EXERCISE DESCRIPTION ▸ Copy the records below line for line, with no changes.

Stored data entries:
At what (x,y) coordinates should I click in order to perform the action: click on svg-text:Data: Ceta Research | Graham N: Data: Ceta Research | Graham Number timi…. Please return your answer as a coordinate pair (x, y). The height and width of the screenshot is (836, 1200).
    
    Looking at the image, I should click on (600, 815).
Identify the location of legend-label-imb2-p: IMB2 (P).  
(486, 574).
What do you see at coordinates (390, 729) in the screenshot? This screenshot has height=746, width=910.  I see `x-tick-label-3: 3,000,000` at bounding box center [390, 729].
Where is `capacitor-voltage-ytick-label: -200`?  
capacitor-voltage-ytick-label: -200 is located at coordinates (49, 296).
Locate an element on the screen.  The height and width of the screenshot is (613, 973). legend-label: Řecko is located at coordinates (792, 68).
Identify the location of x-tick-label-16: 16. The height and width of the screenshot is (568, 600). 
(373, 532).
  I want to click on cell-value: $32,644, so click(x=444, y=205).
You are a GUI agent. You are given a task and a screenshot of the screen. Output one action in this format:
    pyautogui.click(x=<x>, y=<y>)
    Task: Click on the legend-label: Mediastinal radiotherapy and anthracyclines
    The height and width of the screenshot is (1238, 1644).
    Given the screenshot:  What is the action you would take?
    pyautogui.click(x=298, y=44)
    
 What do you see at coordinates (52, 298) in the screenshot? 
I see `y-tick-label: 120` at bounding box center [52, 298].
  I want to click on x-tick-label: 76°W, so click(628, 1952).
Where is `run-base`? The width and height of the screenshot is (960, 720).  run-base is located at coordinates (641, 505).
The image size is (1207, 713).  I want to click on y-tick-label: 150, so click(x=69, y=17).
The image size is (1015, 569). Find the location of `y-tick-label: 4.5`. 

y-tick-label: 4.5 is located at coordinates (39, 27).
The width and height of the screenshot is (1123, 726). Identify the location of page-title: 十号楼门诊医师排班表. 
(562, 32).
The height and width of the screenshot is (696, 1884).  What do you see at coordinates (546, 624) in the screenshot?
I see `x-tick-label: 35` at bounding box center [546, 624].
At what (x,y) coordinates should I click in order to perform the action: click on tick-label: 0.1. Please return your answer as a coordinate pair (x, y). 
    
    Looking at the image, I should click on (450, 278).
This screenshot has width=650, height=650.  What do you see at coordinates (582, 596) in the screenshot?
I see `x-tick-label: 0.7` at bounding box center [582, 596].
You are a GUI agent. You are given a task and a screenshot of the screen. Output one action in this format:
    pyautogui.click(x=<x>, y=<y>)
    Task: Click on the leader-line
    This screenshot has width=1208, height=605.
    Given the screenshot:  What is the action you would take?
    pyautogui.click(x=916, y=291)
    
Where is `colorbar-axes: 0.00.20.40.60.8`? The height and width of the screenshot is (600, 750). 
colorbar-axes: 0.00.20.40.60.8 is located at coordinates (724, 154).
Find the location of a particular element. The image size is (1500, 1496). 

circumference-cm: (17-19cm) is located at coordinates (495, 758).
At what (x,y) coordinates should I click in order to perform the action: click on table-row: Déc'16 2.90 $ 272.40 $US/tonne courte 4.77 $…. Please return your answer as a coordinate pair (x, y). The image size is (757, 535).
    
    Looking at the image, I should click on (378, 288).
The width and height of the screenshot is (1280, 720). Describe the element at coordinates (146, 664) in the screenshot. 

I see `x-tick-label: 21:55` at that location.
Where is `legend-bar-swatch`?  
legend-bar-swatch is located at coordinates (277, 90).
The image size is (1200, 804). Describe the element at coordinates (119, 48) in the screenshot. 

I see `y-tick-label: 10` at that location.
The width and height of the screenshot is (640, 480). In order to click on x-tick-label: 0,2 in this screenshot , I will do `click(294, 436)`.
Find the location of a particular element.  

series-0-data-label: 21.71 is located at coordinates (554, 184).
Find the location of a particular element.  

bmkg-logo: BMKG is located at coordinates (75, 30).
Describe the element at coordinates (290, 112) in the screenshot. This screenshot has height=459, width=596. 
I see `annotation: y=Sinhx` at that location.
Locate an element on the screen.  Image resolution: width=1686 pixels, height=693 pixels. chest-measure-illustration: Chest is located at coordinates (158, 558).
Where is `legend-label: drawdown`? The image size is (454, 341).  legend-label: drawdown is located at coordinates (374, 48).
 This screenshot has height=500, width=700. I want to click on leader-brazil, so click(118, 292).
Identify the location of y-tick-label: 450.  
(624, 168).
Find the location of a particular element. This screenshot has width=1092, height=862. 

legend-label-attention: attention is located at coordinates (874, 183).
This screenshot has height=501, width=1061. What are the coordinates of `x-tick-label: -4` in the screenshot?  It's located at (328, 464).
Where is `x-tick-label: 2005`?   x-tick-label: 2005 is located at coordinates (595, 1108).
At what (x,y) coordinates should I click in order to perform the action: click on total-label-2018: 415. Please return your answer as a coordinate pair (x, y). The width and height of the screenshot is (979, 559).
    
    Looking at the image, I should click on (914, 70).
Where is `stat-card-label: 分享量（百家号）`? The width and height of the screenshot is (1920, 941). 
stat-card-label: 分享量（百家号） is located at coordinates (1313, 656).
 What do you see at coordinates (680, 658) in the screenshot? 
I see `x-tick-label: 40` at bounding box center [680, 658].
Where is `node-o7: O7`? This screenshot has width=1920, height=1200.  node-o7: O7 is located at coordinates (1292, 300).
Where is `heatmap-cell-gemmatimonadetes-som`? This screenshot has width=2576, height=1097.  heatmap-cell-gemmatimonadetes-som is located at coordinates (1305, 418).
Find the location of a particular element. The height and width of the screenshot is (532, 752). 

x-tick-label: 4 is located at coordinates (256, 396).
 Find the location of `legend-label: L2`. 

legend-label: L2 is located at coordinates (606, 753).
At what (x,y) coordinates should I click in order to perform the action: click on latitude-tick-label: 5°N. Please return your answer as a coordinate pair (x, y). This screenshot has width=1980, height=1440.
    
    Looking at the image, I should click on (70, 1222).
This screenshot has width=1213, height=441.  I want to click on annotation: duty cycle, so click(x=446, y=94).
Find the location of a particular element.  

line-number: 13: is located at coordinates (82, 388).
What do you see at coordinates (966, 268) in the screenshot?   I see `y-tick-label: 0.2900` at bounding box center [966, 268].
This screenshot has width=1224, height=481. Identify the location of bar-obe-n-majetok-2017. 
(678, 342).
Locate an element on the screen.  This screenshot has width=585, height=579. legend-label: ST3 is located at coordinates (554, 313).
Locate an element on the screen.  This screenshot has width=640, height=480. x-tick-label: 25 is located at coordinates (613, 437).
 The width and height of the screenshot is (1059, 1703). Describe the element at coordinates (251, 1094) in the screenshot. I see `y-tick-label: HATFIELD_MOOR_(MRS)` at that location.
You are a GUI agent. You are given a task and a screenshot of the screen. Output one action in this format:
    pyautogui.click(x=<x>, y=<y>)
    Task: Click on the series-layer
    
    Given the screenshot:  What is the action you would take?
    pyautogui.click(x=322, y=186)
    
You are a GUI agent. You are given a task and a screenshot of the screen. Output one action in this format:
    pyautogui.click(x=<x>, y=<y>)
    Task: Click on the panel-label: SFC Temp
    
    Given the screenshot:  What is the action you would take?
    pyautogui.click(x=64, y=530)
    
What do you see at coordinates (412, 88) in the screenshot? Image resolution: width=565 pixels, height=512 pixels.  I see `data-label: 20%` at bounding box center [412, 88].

ANSWER TO THIS TASK ▸
At what (x,y) coordinates should I click in order to perform the action: click on svg-text:Data: Ceta Research | Graham N: Data: Ceta Research | Graham Number timi…. Please return your answer as a coordinate pair (x, y). The height and width of the screenshot is (836, 1200).
    
    Looking at the image, I should click on (600, 815).
Identify the location of legend-label-imb2-p: IMB2 (P).  
(486, 574).
What do you see at coordinates (390, 729) in the screenshot? This screenshot has height=746, width=910.  I see `x-tick-label-3: 3,000,000` at bounding box center [390, 729].
Where is `capacitor-voltage-ytick-label: -200`?  
capacitor-voltage-ytick-label: -200 is located at coordinates (49, 296).
Locate an element on the screen.  The height and width of the screenshot is (613, 973). legend-label: Řecko is located at coordinates (792, 68).
Identify the location of x-tick-label-16: 16. The height and width of the screenshot is (568, 600). 
(373, 532).
  I want to click on cell-value: $32,644, so click(x=444, y=205).
You are a GUI agent. You are given a task and a screenshot of the screen. Output one action in this format:
    pyautogui.click(x=<x>, y=<y>)
    Task: Click on the legend-label: Mediastinal radiotherapy and anthracyclines
    The height and width of the screenshot is (1238, 1644).
    Given the screenshot:  What is the action you would take?
    pyautogui.click(x=298, y=44)
    
 What do you see at coordinates (52, 298) in the screenshot? 
I see `y-tick-label: 120` at bounding box center [52, 298].
  I want to click on x-tick-label: 76°W, so click(628, 1952).
Where is `run-base`? The width and height of the screenshot is (960, 720).  run-base is located at coordinates (641, 505).
The image size is (1207, 713).  I want to click on y-tick-label: 150, so click(x=69, y=17).
The image size is (1015, 569). Find the location of `y-tick-label: 4.5`. 

y-tick-label: 4.5 is located at coordinates (39, 27).
The width and height of the screenshot is (1123, 726). Identify the location of page-title: 十号楼门诊医师排班表. 
(562, 32).
The height and width of the screenshot is (696, 1884).  What do you see at coordinates (546, 624) in the screenshot?
I see `x-tick-label: 35` at bounding box center [546, 624].
At what (x,y) coordinates should I click in order to perform the action: click on tick-label: 0.1. Please return your answer as a coordinate pair (x, y). 
    
    Looking at the image, I should click on (450, 278).
This screenshot has width=650, height=650.  What do you see at coordinates (582, 596) in the screenshot?
I see `x-tick-label: 0.7` at bounding box center [582, 596].
You are a GUI agent. You are given a task and a screenshot of the screen. Output one action in this format:
    pyautogui.click(x=<x>, y=<y>)
    Task: Click on the leader-line
    This screenshot has width=1208, height=605.
    Given the screenshot:  What is the action you would take?
    pyautogui.click(x=916, y=291)
    
Where is `colorbar-axes: 0.00.20.40.60.8`? The height and width of the screenshot is (600, 750). 
colorbar-axes: 0.00.20.40.60.8 is located at coordinates (724, 154).
Find the location of a particular element. The image size is (1500, 1496). 

circumference-cm: (17-19cm) is located at coordinates (495, 758).
At what (x,y) coordinates should I click in order to perform the action: click on table-row: Déc'16 2.90 $ 272.40 $US/tonne courte 4.77 $…. Please return your answer as a coordinate pair (x, y). The image size is (757, 535).
    
    Looking at the image, I should click on (378, 288).
The width and height of the screenshot is (1280, 720). Describe the element at coordinates (146, 664) in the screenshot. 

I see `x-tick-label: 21:55` at that location.
Where is `legend-bar-swatch`?  
legend-bar-swatch is located at coordinates (277, 90).
The image size is (1200, 804). Describe the element at coordinates (119, 48) in the screenshot. 

I see `y-tick-label: 10` at that location.
The width and height of the screenshot is (640, 480). In order to click on x-tick-label: 0,2 in this screenshot , I will do `click(294, 436)`.
Find the location of a particular element.  

series-0-data-label: 21.71 is located at coordinates (554, 184).
Find the location of a particular element.  

bmkg-logo: BMKG is located at coordinates (75, 30).
Describe the element at coordinates (290, 112) in the screenshot. This screenshot has height=459, width=596. 
I see `annotation: y=Sinhx` at that location.
Locate an element on the screen.  Image resolution: width=1686 pixels, height=693 pixels. chest-measure-illustration: Chest is located at coordinates (158, 558).
Where is `legend-label: drawdown`? The image size is (454, 341).  legend-label: drawdown is located at coordinates (374, 48).
 This screenshot has height=500, width=700. I want to click on leader-brazil, so click(118, 292).
Identify the location of y-tick-label: 450.  
(624, 168).
Find the location of a particular element. This screenshot has width=1092, height=862. 

legend-label-attention: attention is located at coordinates (874, 183).
This screenshot has height=501, width=1061. What are the coordinates of `x-tick-label: -4` in the screenshot?  It's located at (328, 464).
Where is `x-tick-label: 2005`?   x-tick-label: 2005 is located at coordinates (595, 1108).
At what (x,y) coordinates should I click in order to perform the action: click on total-label-2018: 415. Please return your answer as a coordinate pair (x, y). The width and height of the screenshot is (979, 559).
    
    Looking at the image, I should click on (914, 70).
Where is `stat-card-label: 分享量（百家号）`? The width and height of the screenshot is (1920, 941). 
stat-card-label: 分享量（百家号） is located at coordinates (1313, 656).
 What do you see at coordinates (680, 658) in the screenshot? 
I see `x-tick-label: 40` at bounding box center [680, 658].
Where is `node-o7: O7`? This screenshot has width=1920, height=1200.  node-o7: O7 is located at coordinates (1292, 300).
Where is `heatmap-cell-gemmatimonadetes-som`? This screenshot has width=2576, height=1097.  heatmap-cell-gemmatimonadetes-som is located at coordinates (1305, 418).
Find the location of a particular element. The height and width of the screenshot is (532, 752). 

x-tick-label: 4 is located at coordinates (256, 396).
 Find the location of `legend-label: L2`. 

legend-label: L2 is located at coordinates (606, 753).
At what (x,y) coordinates should I click in order to perform the action: click on latitude-tick-label: 5°N. Please return your answer as a coordinate pair (x, y). This screenshot has width=1980, height=1440.
    
    Looking at the image, I should click on (70, 1222).
This screenshot has width=1213, height=441.  I want to click on annotation: duty cycle, so click(x=446, y=94).
Find the location of a particular element.  

line-number: 13: is located at coordinates (82, 388).
What do you see at coordinates (966, 268) in the screenshot?   I see `y-tick-label: 0.2900` at bounding box center [966, 268].
This screenshot has width=1224, height=481. Identify the location of bar-obe-n-majetok-2017. 
(678, 342).
Locate an element on the screen.  This screenshot has width=585, height=579. legend-label: ST3 is located at coordinates (554, 313).
Locate an element on the screen.  This screenshot has width=640, height=480. x-tick-label: 25 is located at coordinates (613, 437).
 The width and height of the screenshot is (1059, 1703). Describe the element at coordinates (251, 1094) in the screenshot. I see `y-tick-label: HATFIELD_MOOR_(MRS)` at that location.
You are a GUI agent. You are given a task and a screenshot of the screen. Output one action in this format:
    pyautogui.click(x=<x>, y=<y>)
    Task: Click on the series-layer
    
    Given the screenshot:  What is the action you would take?
    pyautogui.click(x=322, y=186)
    
You are a GUI agent. You are given a task and a screenshot of the screen. Output one action in this format:
    pyautogui.click(x=<x>, y=<y>)
    Task: Click on the panel-label: SFC Temp
    
    Given the screenshot:  What is the action you would take?
    pyautogui.click(x=64, y=530)
    
What do you see at coordinates (412, 88) in the screenshot? Image resolution: width=565 pixels, height=512 pixels.  I see `data-label: 20%` at bounding box center [412, 88].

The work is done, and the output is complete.